Метры эти он постепенно прибавлял, не жалея даже семи, хотя мама разъяснила ему, а таким образом и мне, что всего тонкий кишечник человека составляет двенадцать метров, и потому у Федота еще много осталось, пусть не переживает. К тому же молодой, приспособится.
Федот рассказывал, что красная лычка на правой части груди означает его тяжелое ранение, а медаль «За отвагу», которая висит на левой половине, присвоена как раз за тот бой, где его ранило, и медаль эту вручили ему прямо в госпитале, который к тому же и находится в нашем городе.
Мама — а она ведь там служила — говорила Федоту, что не помнит его по госпиталю, а он что-то объяснял в ответ, называл номер палаты и фамилии врачей.
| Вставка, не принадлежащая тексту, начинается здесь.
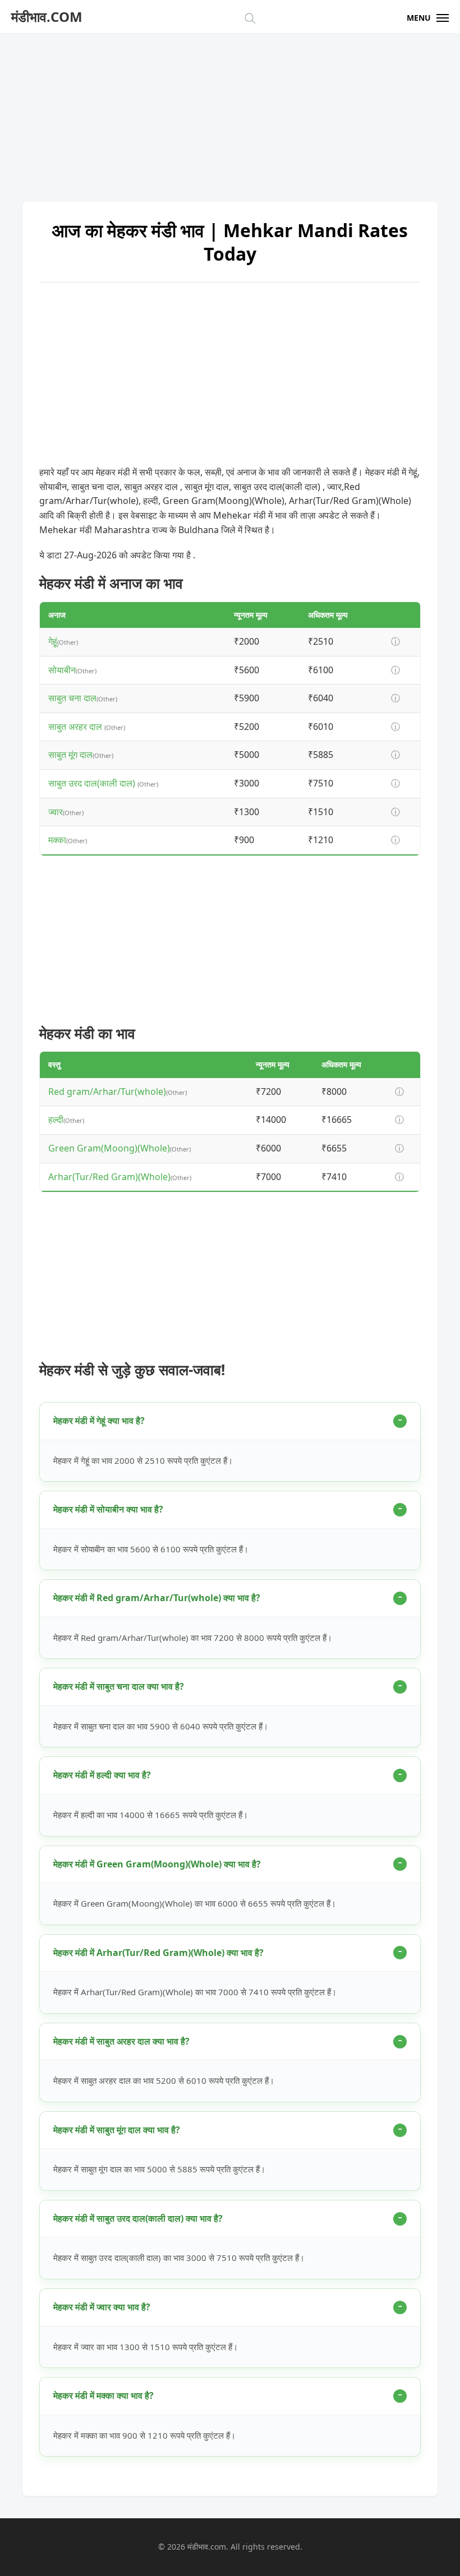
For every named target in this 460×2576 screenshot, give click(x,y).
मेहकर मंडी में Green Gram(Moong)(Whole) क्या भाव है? (157, 1864)
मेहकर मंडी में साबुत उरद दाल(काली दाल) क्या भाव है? (138, 2218)
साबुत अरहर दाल (76, 726)
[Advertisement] (230, 112)
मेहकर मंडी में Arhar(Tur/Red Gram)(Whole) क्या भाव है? (158, 1952)
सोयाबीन (62, 670)
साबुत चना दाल (72, 698)
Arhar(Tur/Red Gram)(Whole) (109, 1177)
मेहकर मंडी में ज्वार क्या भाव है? (101, 2307)
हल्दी (55, 1119)
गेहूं (52, 641)
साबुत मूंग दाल (70, 754)
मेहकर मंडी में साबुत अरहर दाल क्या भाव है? (121, 2041)
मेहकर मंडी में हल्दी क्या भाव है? (102, 1775)
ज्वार (55, 812)
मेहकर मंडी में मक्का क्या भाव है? (103, 2395)
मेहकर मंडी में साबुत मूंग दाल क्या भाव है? (116, 2130)
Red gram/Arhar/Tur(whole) (107, 1091)
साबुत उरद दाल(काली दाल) (92, 783)
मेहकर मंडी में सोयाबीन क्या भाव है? (108, 1509)
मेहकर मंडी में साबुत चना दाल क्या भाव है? (118, 1686)
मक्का (57, 840)
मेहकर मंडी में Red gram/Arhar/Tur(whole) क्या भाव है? (156, 1598)
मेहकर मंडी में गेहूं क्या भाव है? (99, 1420)
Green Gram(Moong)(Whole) (109, 1148)
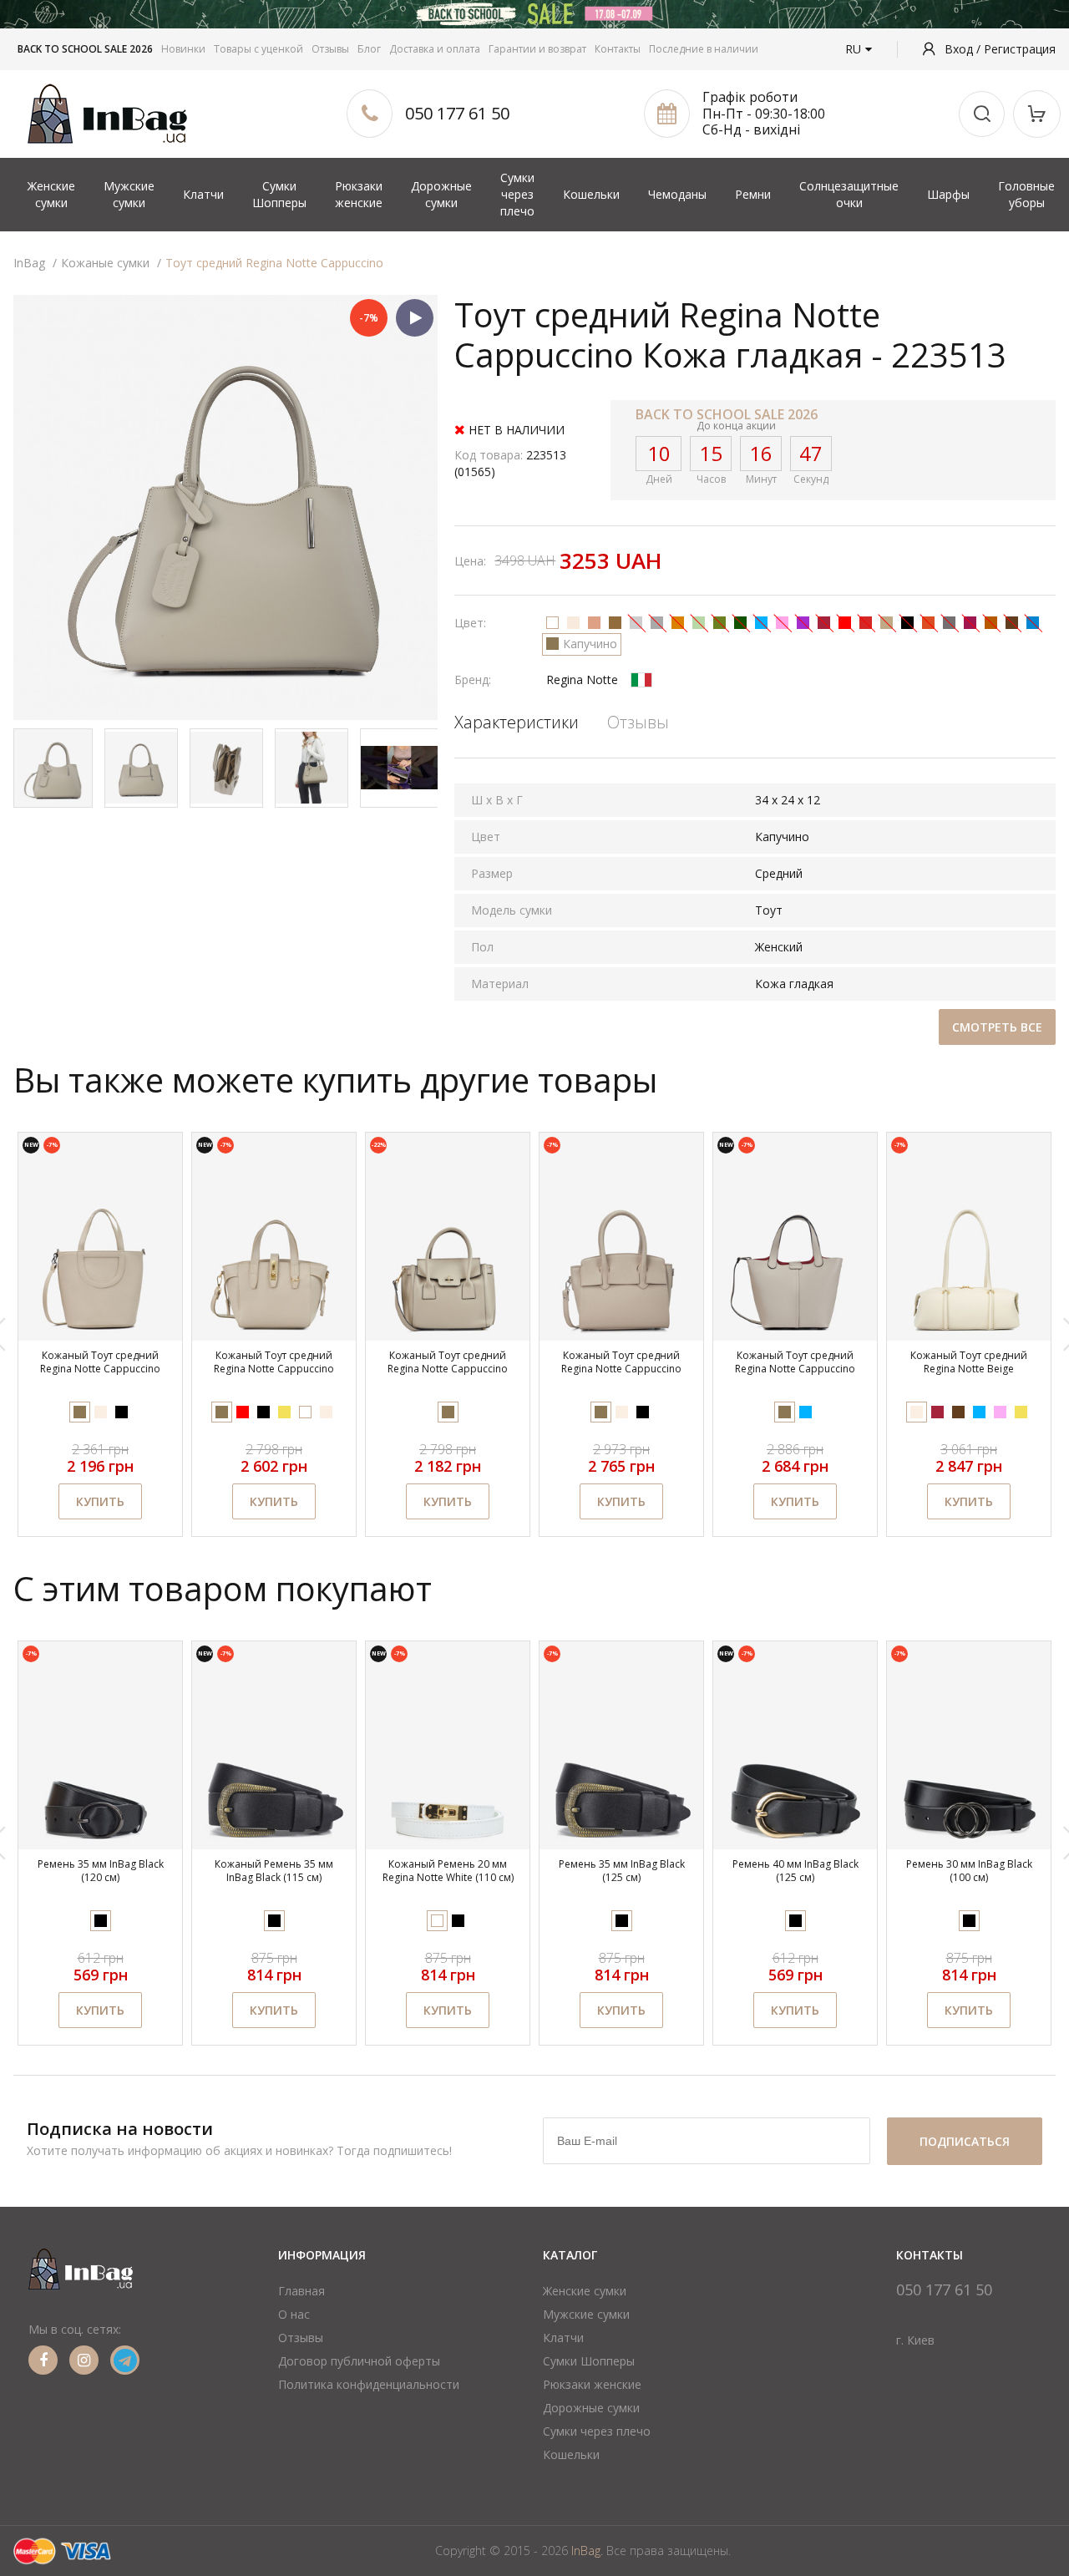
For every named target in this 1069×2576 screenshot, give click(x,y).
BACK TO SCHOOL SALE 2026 (85, 49)
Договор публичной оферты (359, 2361)
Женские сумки (51, 194)
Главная (301, 2291)
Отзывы (330, 49)
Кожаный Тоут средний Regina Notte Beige (968, 1362)
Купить (100, 1501)
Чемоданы (677, 194)
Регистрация (1020, 49)
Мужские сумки (129, 194)
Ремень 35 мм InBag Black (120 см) (101, 1871)
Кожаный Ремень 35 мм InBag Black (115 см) (274, 1871)
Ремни (753, 194)
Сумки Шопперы (279, 194)
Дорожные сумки (441, 194)
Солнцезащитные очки (849, 194)
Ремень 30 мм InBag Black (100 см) (969, 1871)
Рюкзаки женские (359, 194)
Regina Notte (582, 679)
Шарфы (948, 194)
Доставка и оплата (434, 49)
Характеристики (516, 722)
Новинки (183, 49)
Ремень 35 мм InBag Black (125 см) (622, 1871)
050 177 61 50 (457, 113)
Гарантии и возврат (537, 49)
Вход (960, 49)
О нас (294, 2314)
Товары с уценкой (258, 49)
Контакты (618, 49)
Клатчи (203, 194)
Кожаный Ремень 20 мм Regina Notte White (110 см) (448, 1871)
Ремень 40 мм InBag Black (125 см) (795, 1871)
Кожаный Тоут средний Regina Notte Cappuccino (100, 1362)
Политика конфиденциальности (368, 2384)
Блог (369, 49)
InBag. (587, 2550)
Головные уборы (1026, 194)
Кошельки (591, 194)
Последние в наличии (703, 49)
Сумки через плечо (517, 194)
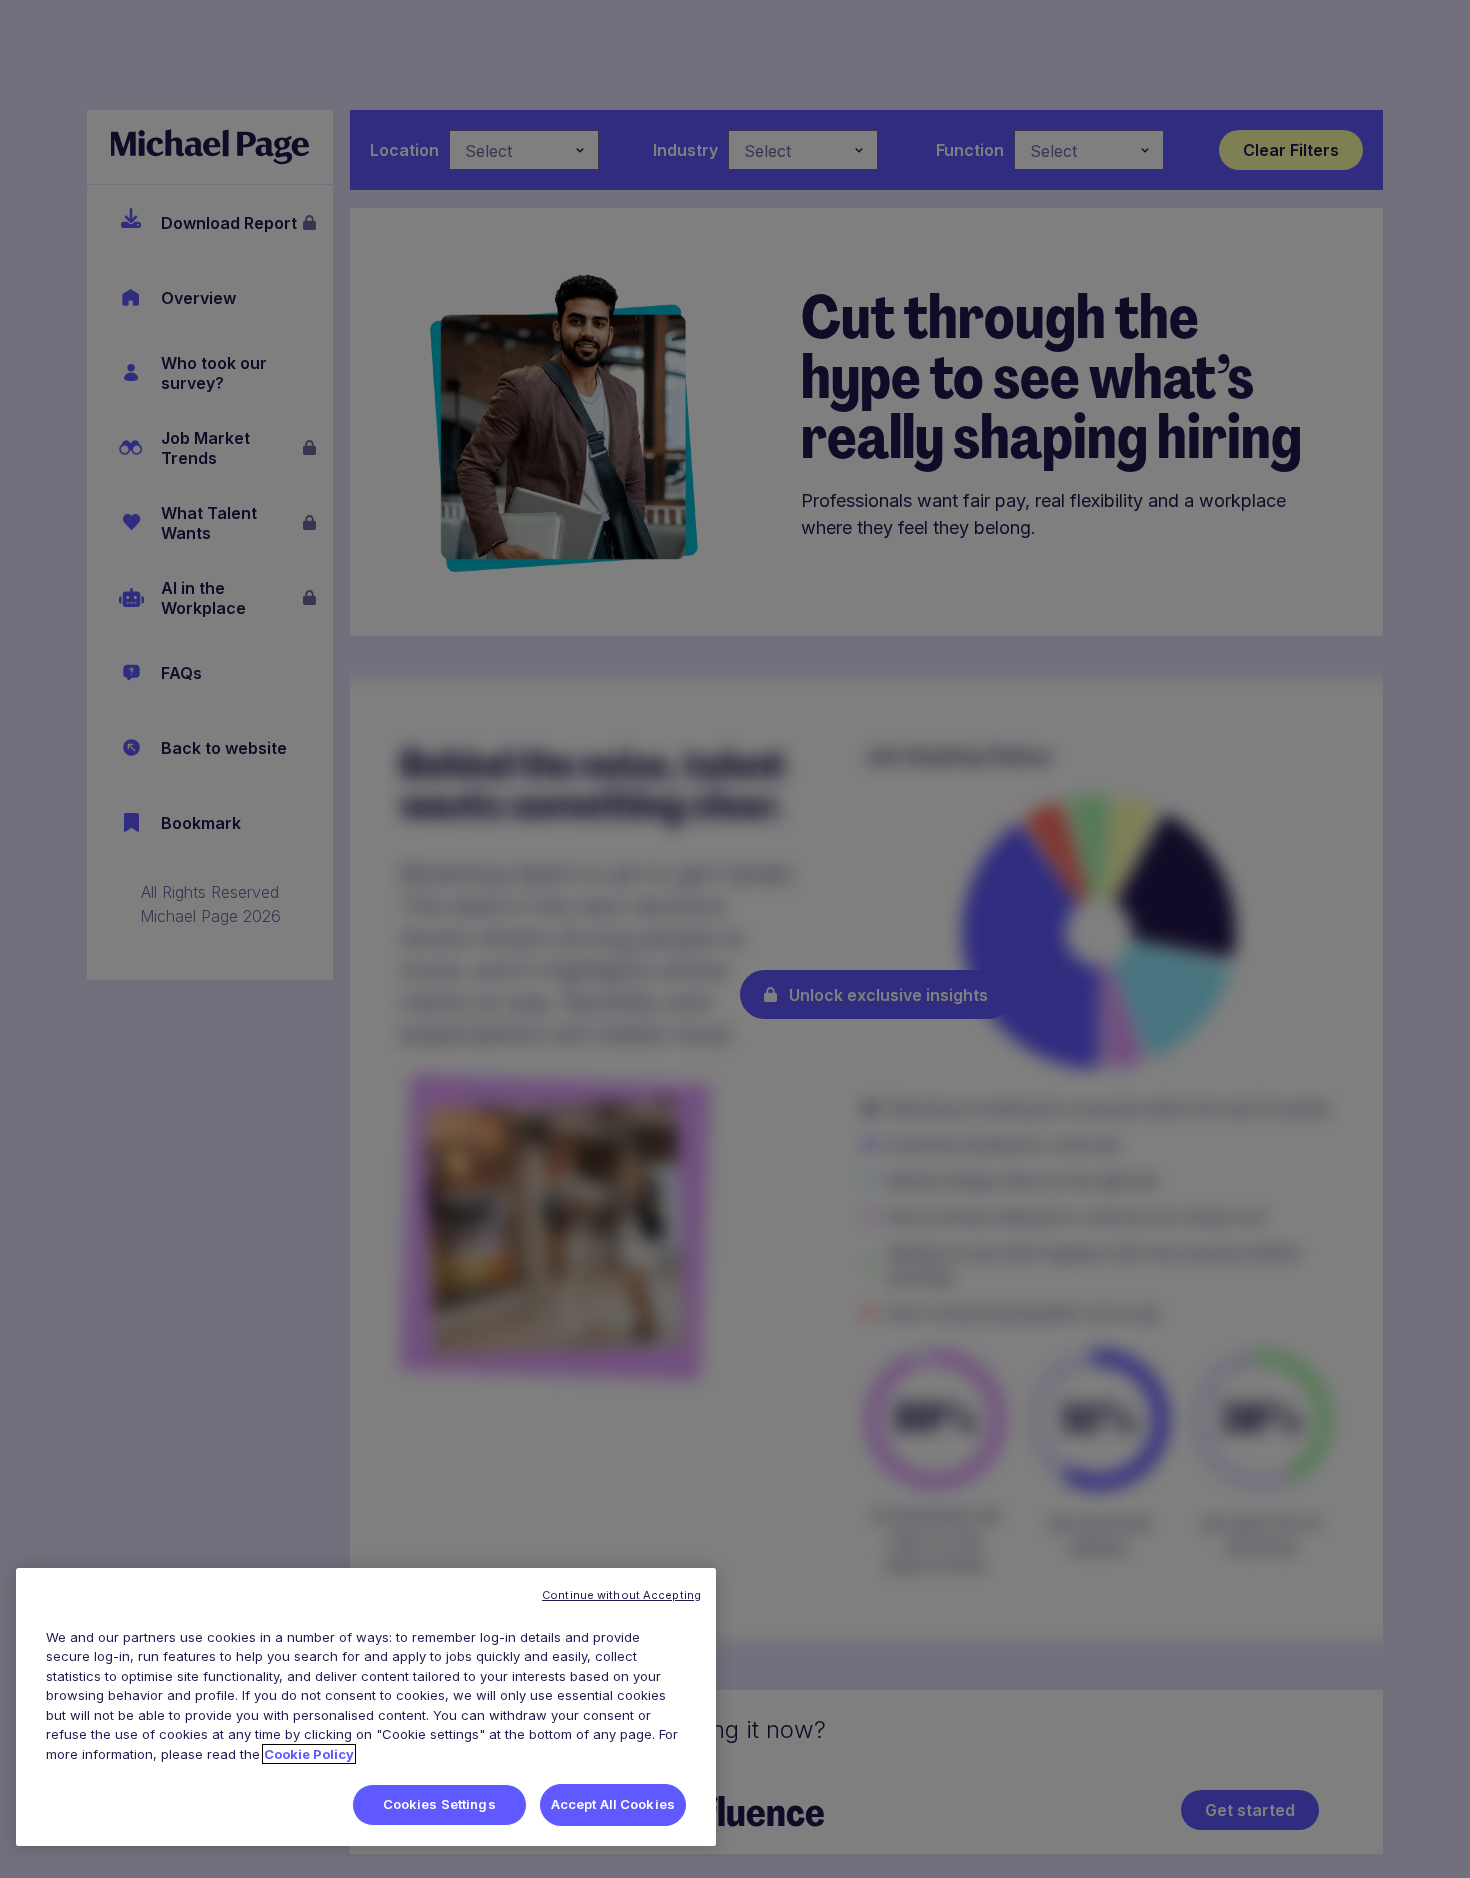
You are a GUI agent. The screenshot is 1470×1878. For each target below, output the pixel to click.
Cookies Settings (439, 1804)
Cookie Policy (309, 1754)
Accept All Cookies (613, 1804)
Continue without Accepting (621, 1595)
Да, удивлялась мама, такие врачи есть, а она же лаборант, значит, ходила брать кровь, почитай, во все палаты, может, и у него брала. Но не запомнила.
— Худ, значит, был, — улыбался Федот, — много не разговаривал, к тому ж долго там не брился, оброс бородой, это сейчас я каждый день скоблюсь.
Про пленных немцев Федот совершенно непатриотически высказывался в том смысле, что он с ними беды не знает, что они сами командуют своими, вот этот большой Вольфганг сам наводит порядок, а работают они не просто хорошо, но отлично, и ему повезло, что он согласился пойти в эту часть, когда его выписывали из госпиталя.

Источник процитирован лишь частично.